▶ [ASSIGNMENT] While copying the entries exactly, leave out each picture they contain.

▶ [ENTRIES SHOWN]
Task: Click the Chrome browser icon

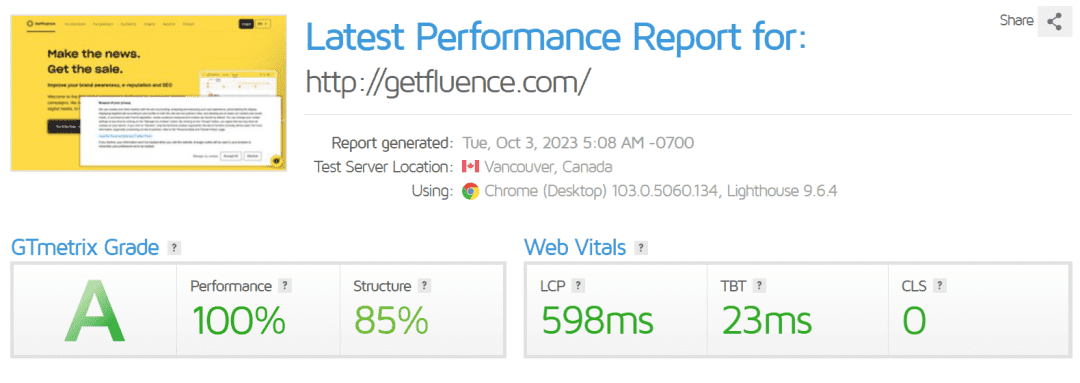Action: click(x=470, y=192)
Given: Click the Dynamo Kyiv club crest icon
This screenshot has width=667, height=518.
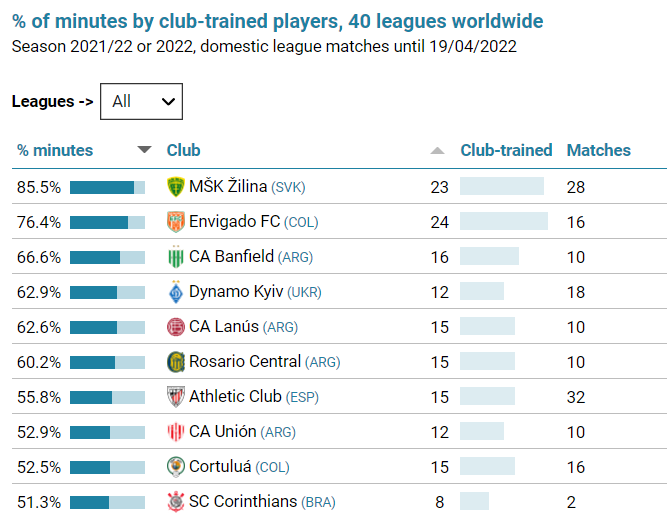Looking at the screenshot, I should (176, 292).
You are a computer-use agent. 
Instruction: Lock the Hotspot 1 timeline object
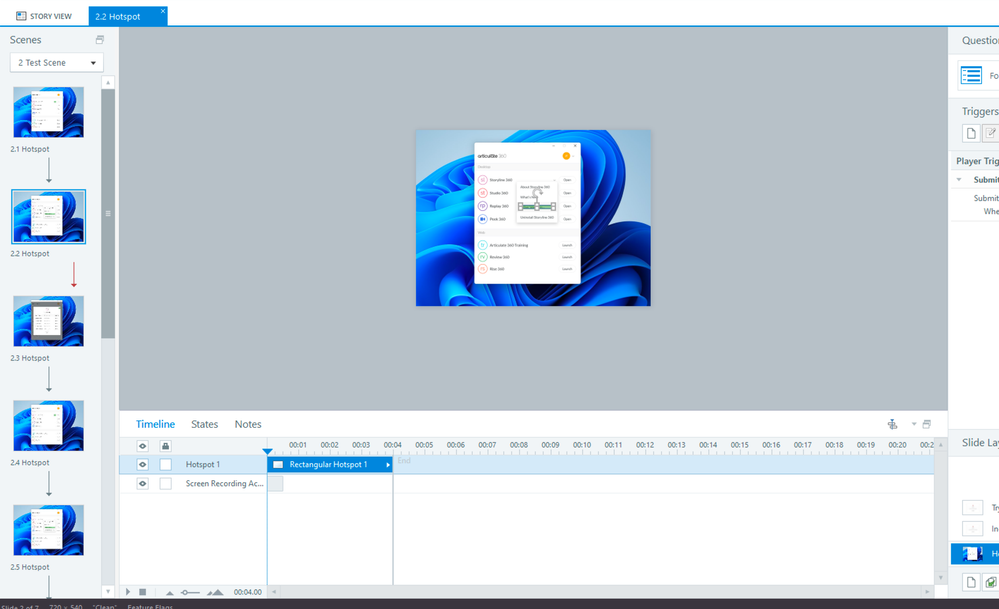pos(165,465)
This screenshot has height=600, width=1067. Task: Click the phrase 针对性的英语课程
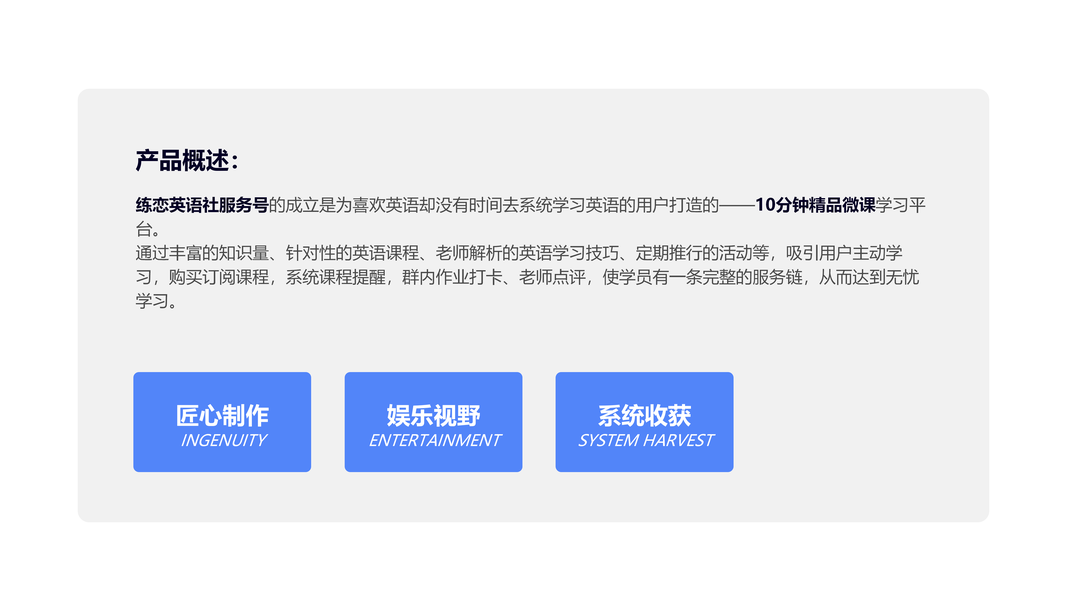tap(352, 254)
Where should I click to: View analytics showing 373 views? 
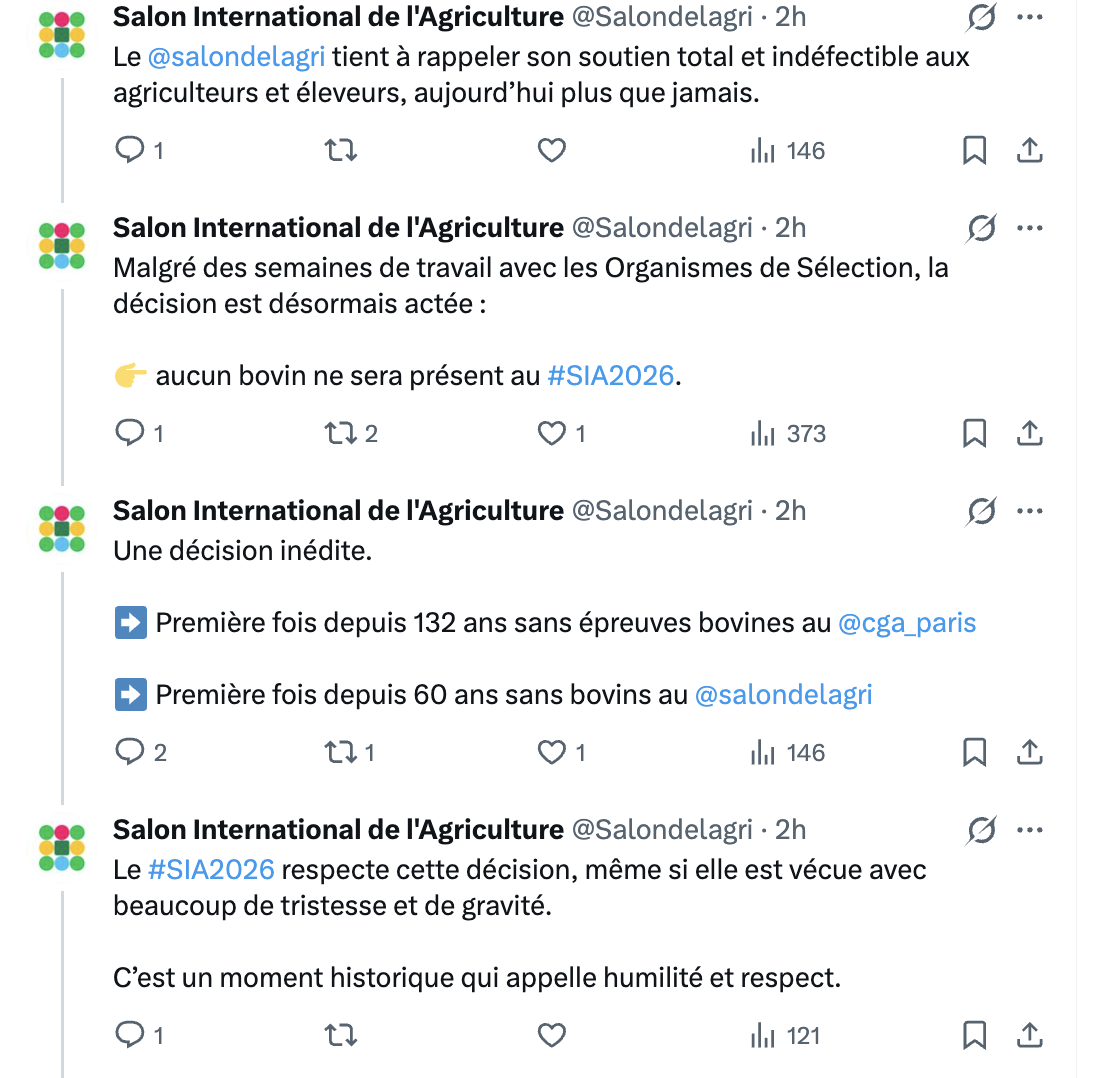coord(788,434)
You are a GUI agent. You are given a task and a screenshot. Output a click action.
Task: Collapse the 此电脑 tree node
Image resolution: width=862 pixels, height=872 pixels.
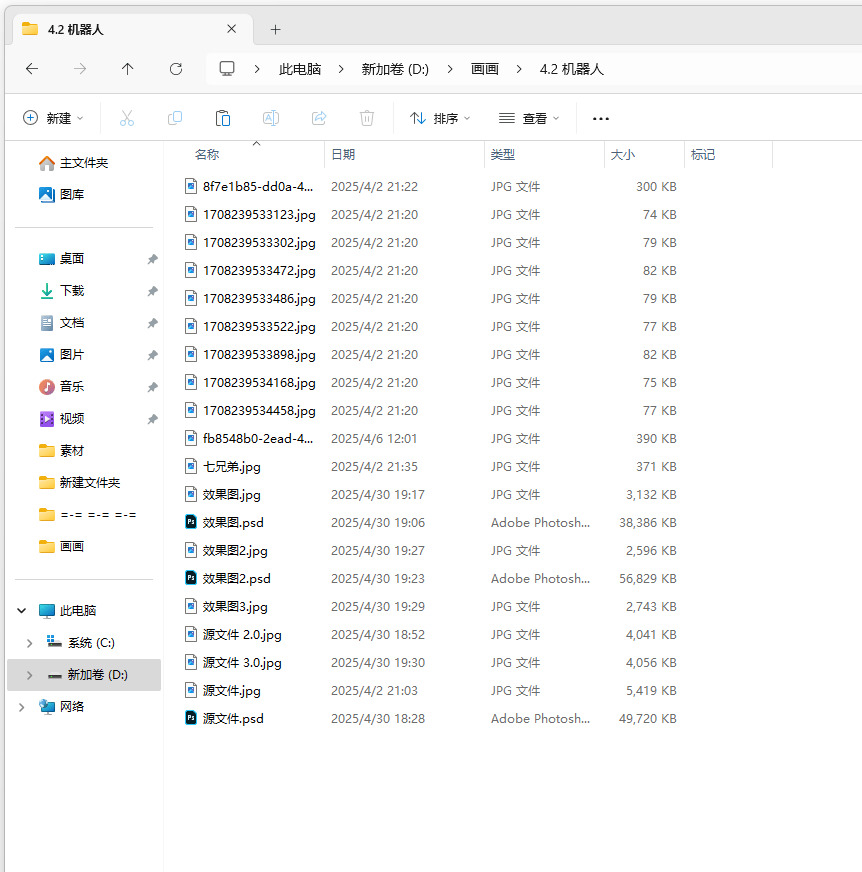(x=21, y=611)
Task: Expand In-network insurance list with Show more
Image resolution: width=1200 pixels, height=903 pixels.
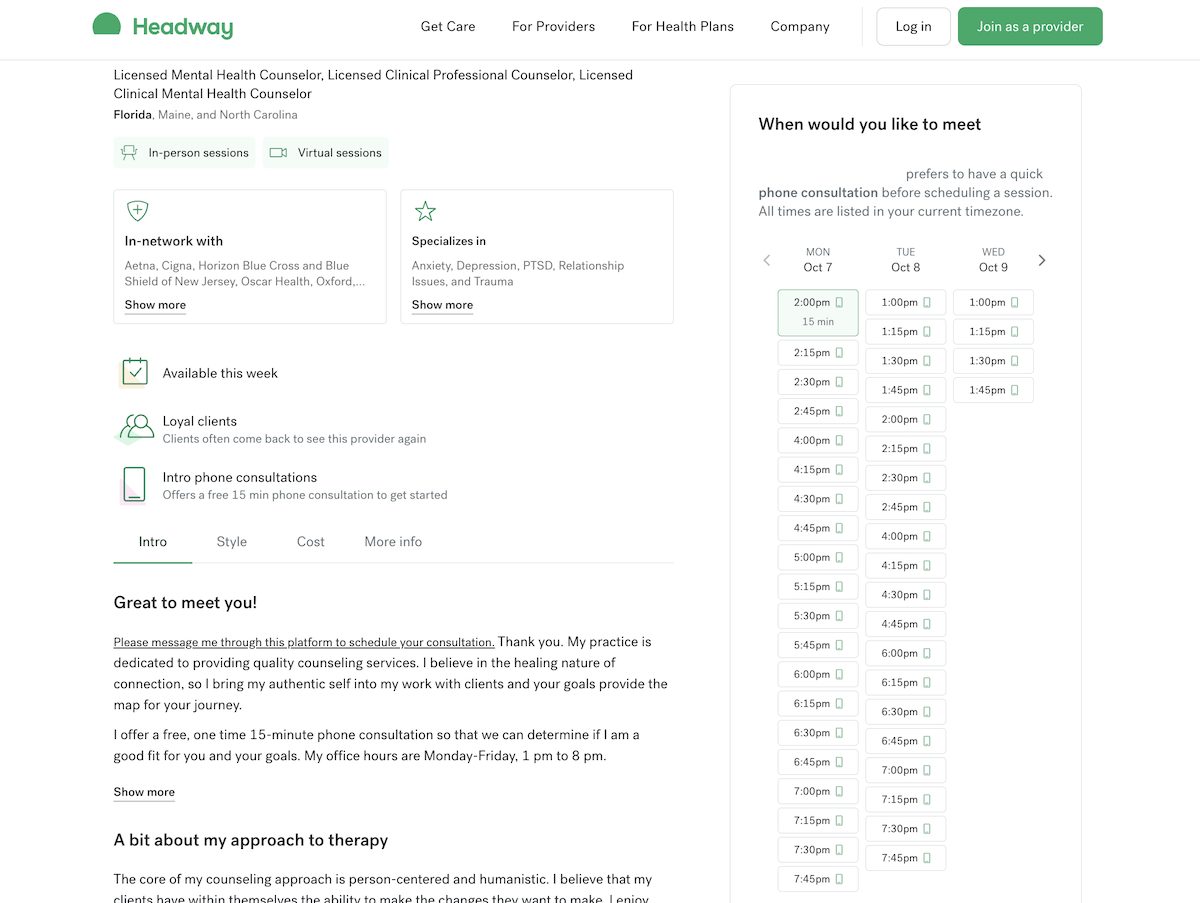Action: pyautogui.click(x=155, y=305)
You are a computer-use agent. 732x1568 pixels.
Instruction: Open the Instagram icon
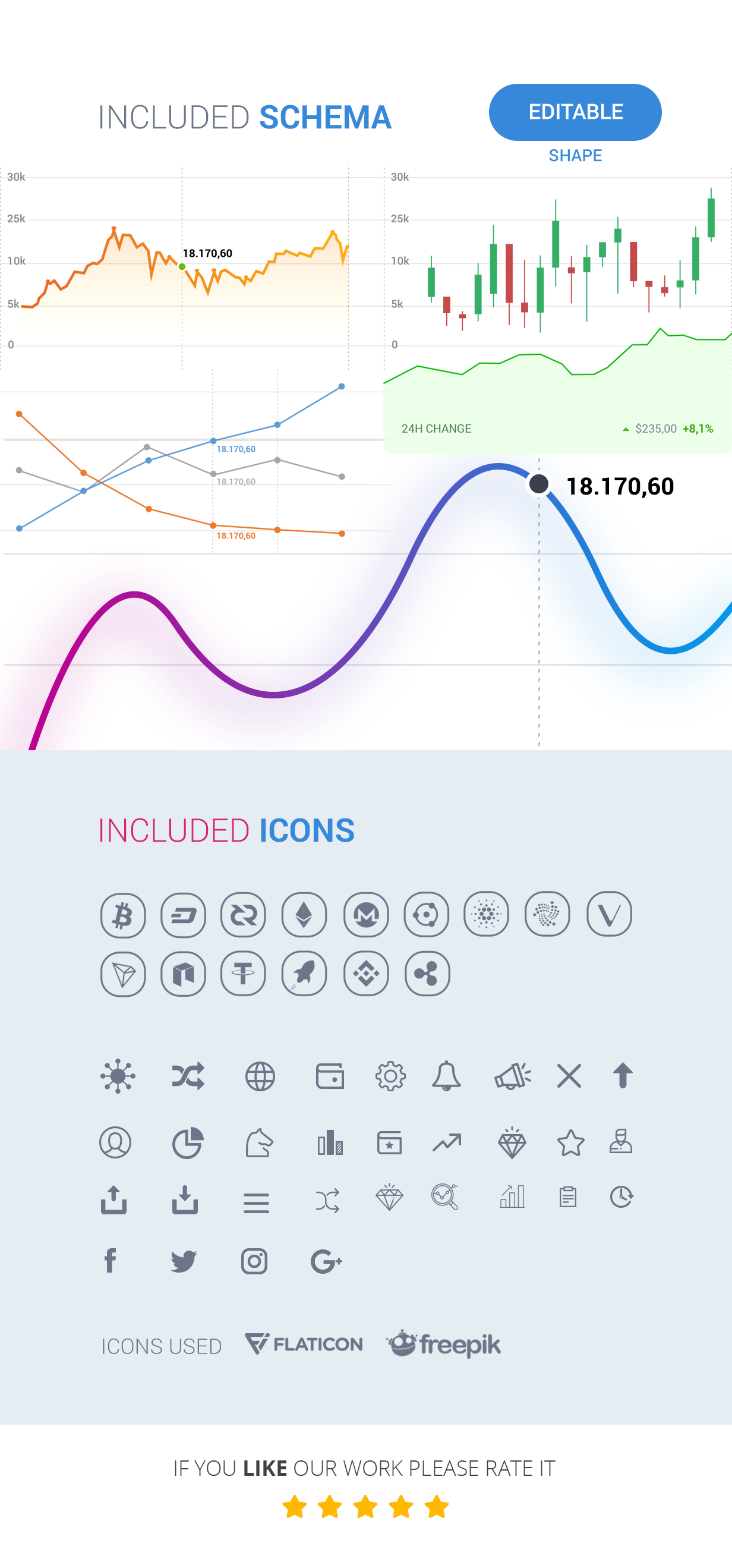tap(254, 1261)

▶ [EXPECTED OUTPUT]
Task: Click the Chrome browser icon

Action: click(x=470, y=192)
Given: Click the Dynamo Kyiv club crest icon
This screenshot has width=667, height=518.
Looking at the screenshot, I should (176, 292).
You are a computer-use agent. 
Instruction: Lock the Hotspot 1 timeline object
pos(165,465)
This screenshot has height=600, width=1067. Task: Click the phrase 针对性的英语课程
tap(352, 254)
Where should I click to: View analytics showing 373 views? 
coord(788,434)
You are a GUI agent. You are given a task and a screenshot. Output a click action.
Task: Collapse the 此电脑 tree node
Image resolution: width=862 pixels, height=872 pixels.
(x=21, y=611)
Task: Expand In-network insurance list with Show more
Image resolution: width=1200 pixels, height=903 pixels.
Action: pyautogui.click(x=155, y=305)
You are a computer-use agent. 732x1568 pixels.
Instruction: Open the Instagram icon
tap(254, 1261)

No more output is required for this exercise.